What you are asked to do — From the first line to the last, restate the records word for word, skipping the pictures.

Extracted information —
═══

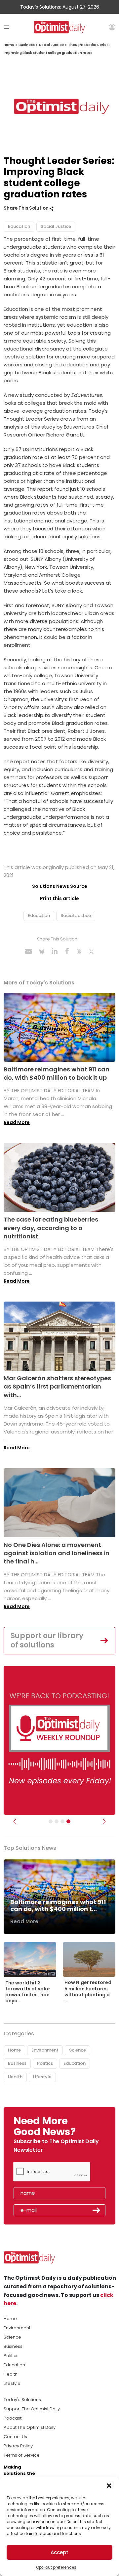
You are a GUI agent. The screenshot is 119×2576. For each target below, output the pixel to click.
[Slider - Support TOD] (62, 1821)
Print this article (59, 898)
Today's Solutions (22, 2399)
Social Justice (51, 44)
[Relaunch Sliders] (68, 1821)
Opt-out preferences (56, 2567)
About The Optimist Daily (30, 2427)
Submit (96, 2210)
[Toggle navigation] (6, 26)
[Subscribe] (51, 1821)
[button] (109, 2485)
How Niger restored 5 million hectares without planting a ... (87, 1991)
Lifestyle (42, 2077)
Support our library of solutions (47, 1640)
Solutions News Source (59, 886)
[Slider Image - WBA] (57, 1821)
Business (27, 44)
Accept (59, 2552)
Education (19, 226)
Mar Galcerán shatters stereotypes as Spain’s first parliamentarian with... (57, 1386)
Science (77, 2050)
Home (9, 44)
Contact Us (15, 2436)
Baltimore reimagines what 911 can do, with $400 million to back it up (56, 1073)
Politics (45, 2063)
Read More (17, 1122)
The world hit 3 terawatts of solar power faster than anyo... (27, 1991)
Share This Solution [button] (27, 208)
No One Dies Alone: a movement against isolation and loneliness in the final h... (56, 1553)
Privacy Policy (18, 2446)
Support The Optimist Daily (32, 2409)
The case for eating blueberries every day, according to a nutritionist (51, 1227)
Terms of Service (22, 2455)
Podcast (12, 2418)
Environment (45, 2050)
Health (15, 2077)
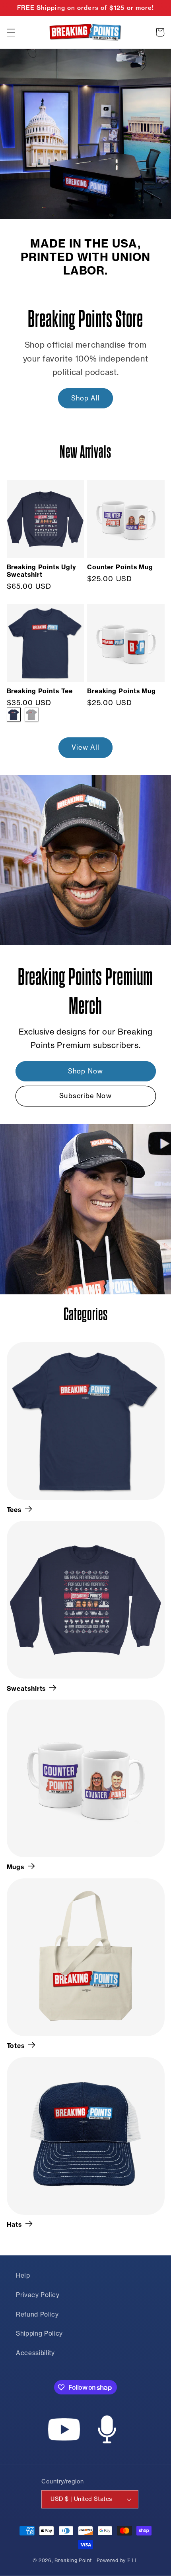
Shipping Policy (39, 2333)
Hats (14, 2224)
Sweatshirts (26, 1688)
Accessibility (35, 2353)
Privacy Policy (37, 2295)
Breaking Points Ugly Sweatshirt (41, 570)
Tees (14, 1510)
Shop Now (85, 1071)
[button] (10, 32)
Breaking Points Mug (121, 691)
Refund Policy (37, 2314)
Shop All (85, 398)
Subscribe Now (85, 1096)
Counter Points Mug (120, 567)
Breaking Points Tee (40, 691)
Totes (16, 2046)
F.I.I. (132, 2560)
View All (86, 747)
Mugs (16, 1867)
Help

═══

Written response —
You are a GUI agent. The screenshot is 119×2576. For each target below, output the pixel to click.
[Slider - Support TOD] (62, 1821)
Print this article (59, 898)
Today's Solutions (22, 2399)
Social Justice (51, 44)
[Relaunch Sliders] (68, 1821)
Opt-out preferences (56, 2567)
About The Optimist Daily (30, 2427)
Submit (96, 2210)
[Toggle navigation] (6, 26)
[Subscribe] (51, 1821)
[button] (109, 2485)
How Niger restored 5 million hectares without planting a ... (87, 1991)
Lifestyle (42, 2077)
Support our library of solutions (47, 1640)
Solutions News Source (59, 886)
[Slider Image - WBA] (57, 1821)
Business (27, 44)
Accept (59, 2552)
Education (19, 226)
Mar Galcerán shatters stereotypes as Spain’s first parliamentarian with... (57, 1386)
Science (77, 2050)
Home (9, 44)
Contact Us (15, 2436)
Baltimore reimagines what 911 can do, with $400 million to back it up (56, 1073)
Politics (45, 2063)
Read More (17, 1122)
The world hit 3 terawatts of solar power faster than anyo... (27, 1991)
Share This Solution [button] (27, 208)
No One Dies Alone: a movement against isolation and loneliness in the final h... (56, 1553)
Privacy Policy (18, 2446)
Support The Optimist Daily (32, 2409)
The case for eating blueberries every day, according to a nutritionist (51, 1227)
Terms of Service (22, 2455)
Podcast (12, 2418)
Environment (45, 2050)
Health (15, 2077)
Shipping Policy (39, 2333)
Hats (14, 2224)
Sweatshirts (26, 1688)
Accessibility (35, 2353)
Privacy Policy (37, 2295)
Breaking Points Ugly Sweatshirt (41, 570)
Tees (14, 1510)
Shop Now (85, 1071)
[button] (10, 32)
Breaking Points Mug (121, 691)
Refund Policy (37, 2314)
Shop All (85, 398)
Subscribe Now (85, 1096)
Counter Points Mug (120, 567)
Breaking Points Tee (40, 691)
Totes (16, 2046)
F.I.I. (132, 2560)
View All (86, 747)
Mugs (16, 1867)
Help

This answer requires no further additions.